TASK: In the forum thread below on hot wiring an old lawn tractor, list the four primary reasons given for the tractor not starting.

# How to hot wire?



## McGaw (Sep 27, 2007)

Hi there,
I have a really old, like 50's model, case lawn tractor. 10 hp 46"? cut. Just wondering if anyone could tell me very easily how to hot wire it, or if they could provide a diagram? That would be very helpfull. Thank you very much.


----------



## 47_47 (Sep 11, 2007)

Why do you need to hot wire? Have you lost the key?
What does the tractor do?
No crank?
Crank/ no start/ no spark?
Do you crank the engine with the key or does it have a seperate switch?
6 or 12 volts? Positive or negative ground?
Starter relay or solenoid?
Do you plan on mowing with this tractor or just need to move it?


----------



## McGaw (Sep 27, 2007)

47_47
My neighbor was interested when I told him how old it was and told me I should hotwire it, make sure it works. 
I put the key in, turn it, press the starter button, the starter will spin. It won't "roar to life" though. It's moving fast enough. It is a hydrostatic and we had to re-align the pump. I'm just not sure what to do next. I'm going to try a new spark plug. It does have a seperate switch. It's 12 volts. I beleive it is negative ground. I plan on mowing with it, as well as pulling with it. I've got a couple of pics and I will go out when it stops raining to take some more.


----------



## McGaw (Sep 27, 2007)

pic 1


----------



## 47_47 (Sep 11, 2007)

Hydrostatic should be for just the drive, mower or PTO and should not have anything to do with the engine not starting.

Four primary reasons for this not to start.
No/ weak spark
No/ contaminated fuel
No air
Compression/ timing

All areas must be in reasonable working order for the tractor to start. I would follow a systematic approach and check them one by one. Below is what I would do.

Inspect/ replace the plug. Check for spark by removing the plug wire and attach it to a spark tester. You can use another spark plug as a tester, connect the wire to another spark plug and ground the plug to the engine. Have a helper try to start the engine and you notate if you have a blue spark. Do not use this homemade tester near fuel or vapors. If you have spark, hot wiring will not help, the ignition system to the plug is fine.

DATA PROVIDED:

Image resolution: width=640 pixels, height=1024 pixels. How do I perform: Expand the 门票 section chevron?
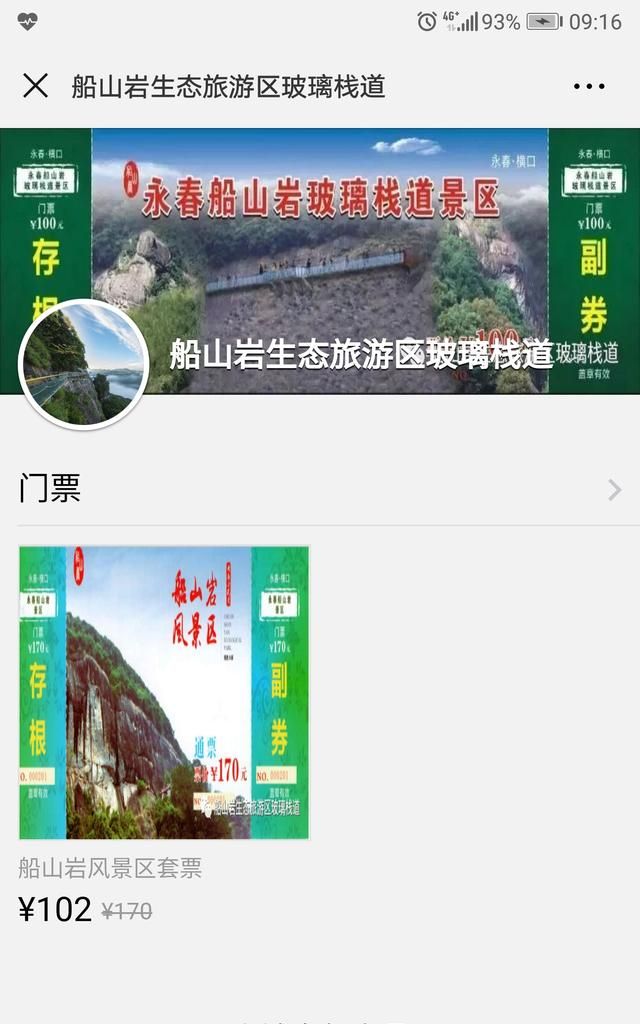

RESULT BELOW:
- No or weak spark
- No or contaminated fuel
- No air
- Compression or timing